Способы высказывания истины
Итак, с середины XIX века до первых лет после Второй мировой войны документальная ценность фотографии, вера в ее точность и истинность основывались на механизмах, практиках и формах «фотографии-документа». Эта вера в свою очередь была построена на пересечении множества высказываний, которые питали весьма полезную фикцию фотографической истины.
Количество без качества
В 1839 году журналист Жюль Жанен предложил сравнение: дагерротип подобен «зеркалу, [которое] сохраняет отпечаток всех предметов, в нем отражающихся» [84] . Эта метафора тем более точна, что она относится не к фотографии (на бумаге), а к дагерротипу, металлическая посеребренная поверхность которого вполне зеркальна. Но эта исходная притча о зеркале надолго ограничит фотографию моделью сомнительного красноречия. Зеркало станет самой яркой метафорой фотографии-документа: совершенно аналогичное, вполне достоверное изображение, абсолютно не поддающееся фальсификации, поскольку оно возникает автоматически, без человека, без формы, без качества.
84
Цитаты, приведенные ниже, взяты из статьи: Janin J., «Le Daguerotype [sic]», p. 46–51.
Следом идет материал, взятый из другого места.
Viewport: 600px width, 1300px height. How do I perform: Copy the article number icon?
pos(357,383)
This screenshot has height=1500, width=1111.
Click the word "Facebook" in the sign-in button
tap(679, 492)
В действительности зеркало стало фотографией только тогда, когда появилась возможность регистрировать мимолетные отражения, когда темпоральная система зеркала смогла объединиться с атемпоральной системой регистрации, столь же автоматической, как и само зеркало. Однако слишком акцентируя автоматизм регистрации, мы ограничиваем фотографию-документ функцией пассивной и нейтральной рецептивности (регистрировать – значит останавливать мгновение, удерживать видимости, сохранять, накапливать отпечатки), обрекаем себя видеть в ней только приемник, находящийся вне репрезентации, простую техническую репродукцию без автора и формы, чистый банк данных.
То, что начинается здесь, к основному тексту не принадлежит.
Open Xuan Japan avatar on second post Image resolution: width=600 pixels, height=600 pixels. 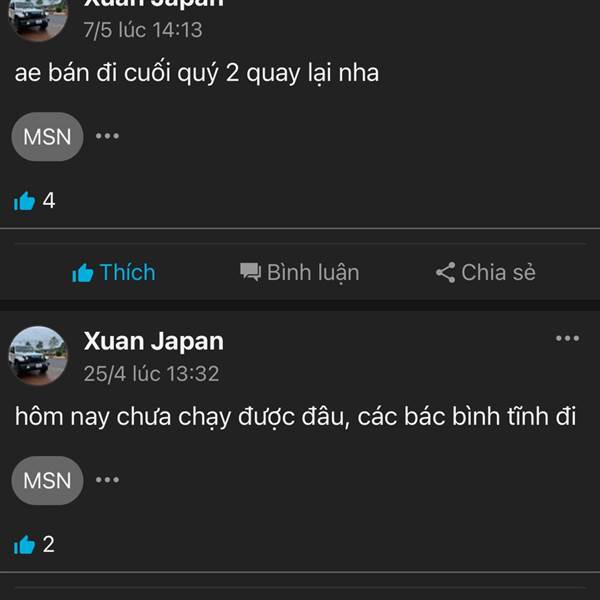[38, 355]
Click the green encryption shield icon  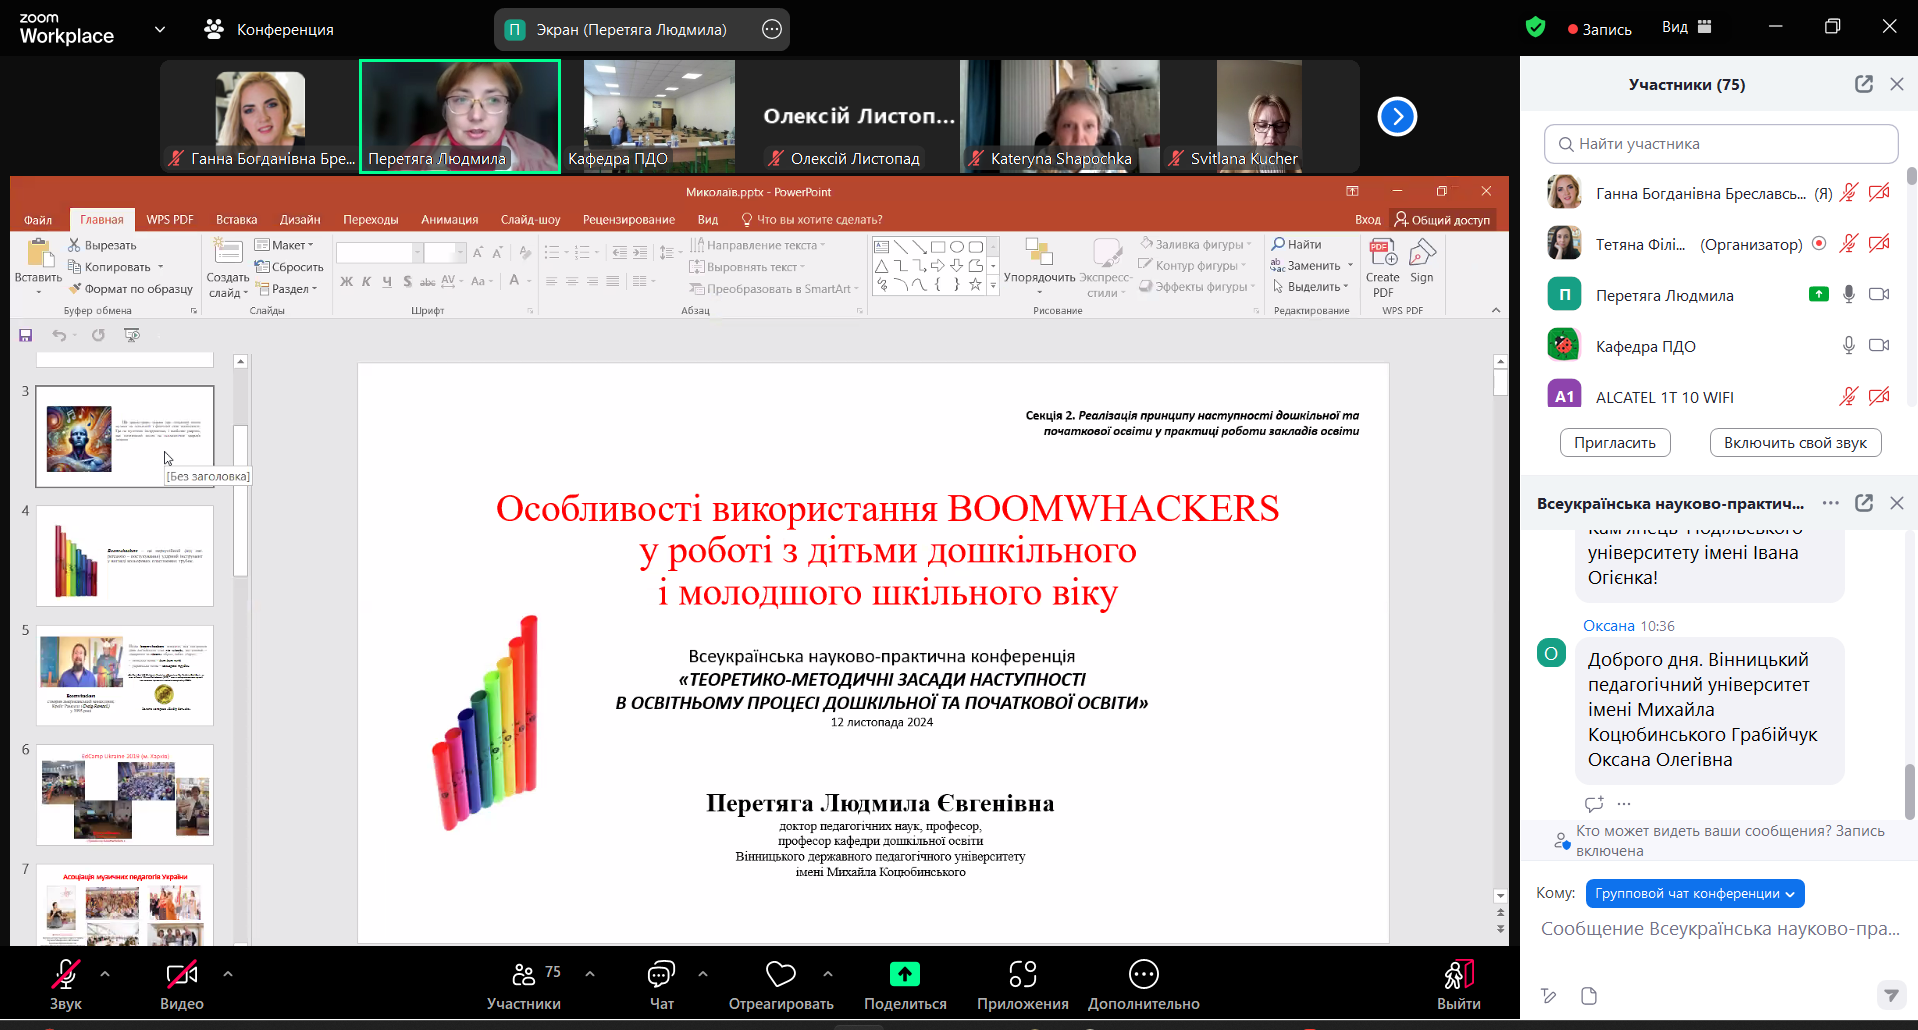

Так теоретическая недооценка регистрации, следа, запечатления, которая господствовала на протяжении четверти века в дискурсе о фотографии, привела к тому, что изображение свели к количеству без качества. Сегодня хорошо известно, что Пирс еще в конце XIX века провел различение трех больших типов знаков: икон, индексов и символов, различив эти знаки по особенностям их связи с референтом. Если иконы главным образом принадлежат порядку сходства (это случай фигуративного рисунка и живописи), если символы полностью управляются конвенцией (белая трость слепого, зеленый крест аптеки и т. д.), то связь с референтом, характерная для индекса, состоит в физическом соприкосновении, контакте, причем сходство не обязательно. Это именно случай всех отпечатков, большой семьи, которая развивается от отпечатка ноги на земле – к фотографии и включает в себя все формы: и формы скульптора, отливающего статуи, и формы кондитера. Если взять фотографию в целом, она отличается от рисунка тем, что между вещью и изображением в начале процесса производства непременно происходит физический контакт, опосредованный светом и химическими веществами. Изображение через контакт, изображение, привязанное к исходной вещи, – такова специфика фотографии.